А нога дрожит и дрожит. Не могу на нее наступить. Неужели из-за этого не найду Грушецкого, не выскажу ему всего, что у меня в душе?! Черт с ней, с ногой! Заставлю ее слушаться! Делаю шаг, другой, и дрожь постепенно ослабевает. Оказывается, важнее всего — уметь руководить собственным телом, а не подчиняться его капризам.

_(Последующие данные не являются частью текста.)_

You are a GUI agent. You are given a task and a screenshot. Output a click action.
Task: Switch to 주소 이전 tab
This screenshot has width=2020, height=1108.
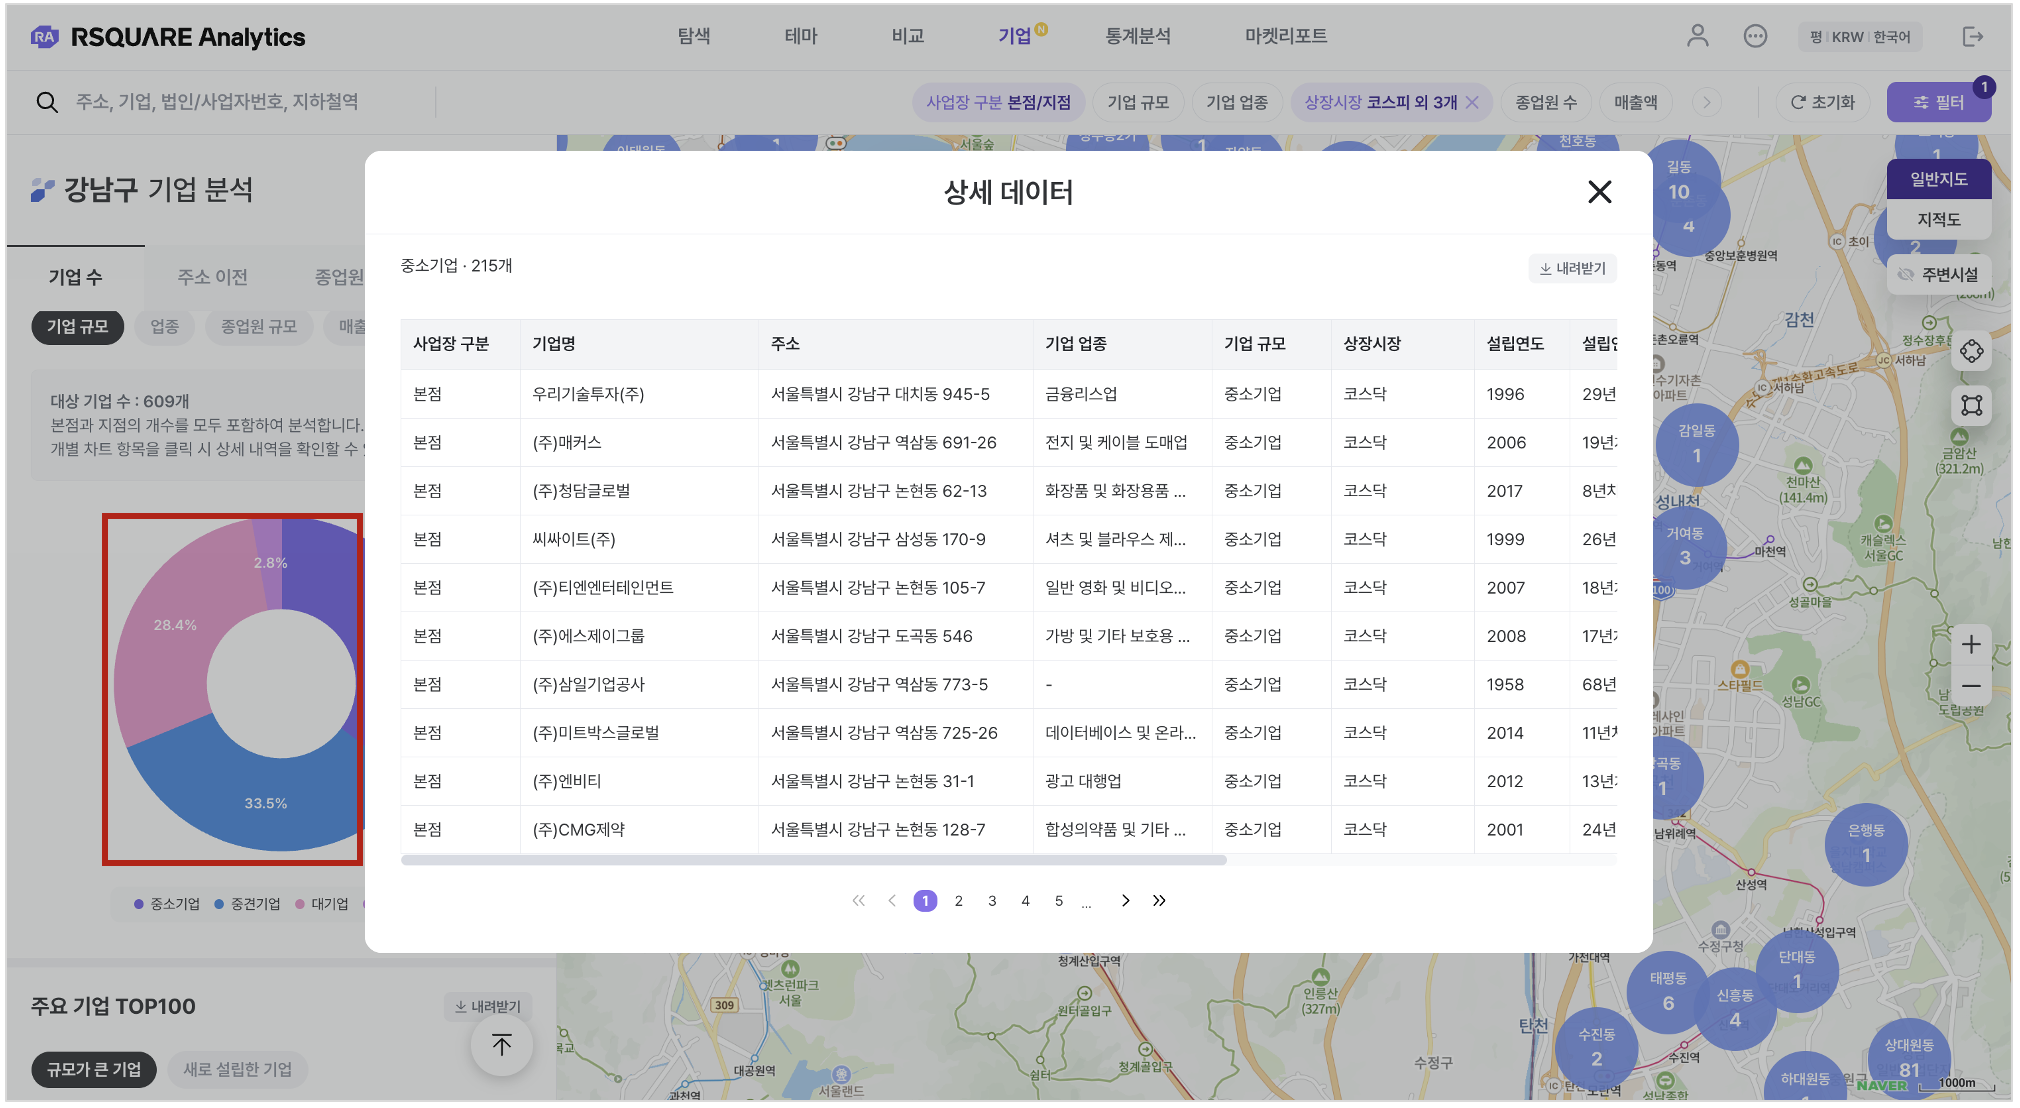pos(212,277)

Спускаюсь на первый этаж. Навстречу мне, ощупывая ногами пол, идет по коридору Борис. Шнурок на одной парусиновой белой туфле развязался и червячком извивается по полу. Голова слепого привычно запрокинута, как будто он рассматривает потолок. Лицо, в жестких мазках шрамов и рубцов, окаменело. Пуговицы белого халата застегнуты неправильно, и крепкая атлетическая фигура кажется от этого скособоченной, одна рука — длиннее другой.
Жалкий вид Бориса укрепляет мою решимость, и я выхожу во двор целеустремленный, воинственно-неумолимый. Где, где этот мелкий тип, это ничтожество? Сейчас он услышит от меня кое-что такое, чего ему, наверное, никто никогда не говорил. Никакие шуточки и увертки ему не помогут!
В зарослях деревьев и кустов позади здания клиники вокруг скамьи, на которой играли в шахматы Грушецкий и Хлопов, толпился народ. Нашел Грушецкий партнера! Но болельщики, ничего не смыслящие в шахматах, переживали, волновались…
— Тебя не мучают угрызения совести? — Я возник перед моим новоявленным врагом внезапно. — Не мешают развлекаться?
— Вопросы адресованы мне? — Грушецкого, кажется, ничем нельзя была вывести из себя. — Я правильно понял?
— Правильно, правильно! Никогда не думал, что среди нас могут быть такие подонки. Зайди в корпус, полюбуйся своей работой. Помоги слепому шнурок завязать на туфле. Как ты мог?! — Я почувствовал, что вот-вот сорвусь на крик. А в глазах Грушецкого не было и тени раскаяния. Я вдруг с удивлением ощутил, как во мне тает злая непримиримость. Нельзя было позволить себе смягчиться, и я враждебно спросил: — Не понимаешь разве, что отбить жену у слепого — это… это низость? Не приходилось так думать?
— Напрасно ты так, Слава. Клянусь тебе, напрасно…
Обступившие скамью ходячие больные раздосадованно загалдели. Васька Хлопов уставился на меня недоумевающе. Было странно, что никто меня не поддержал, не набросился вслед за мной на Грушецкого. Своим воинственным выпадом добился я только одного: теперь всем было не до шахмат.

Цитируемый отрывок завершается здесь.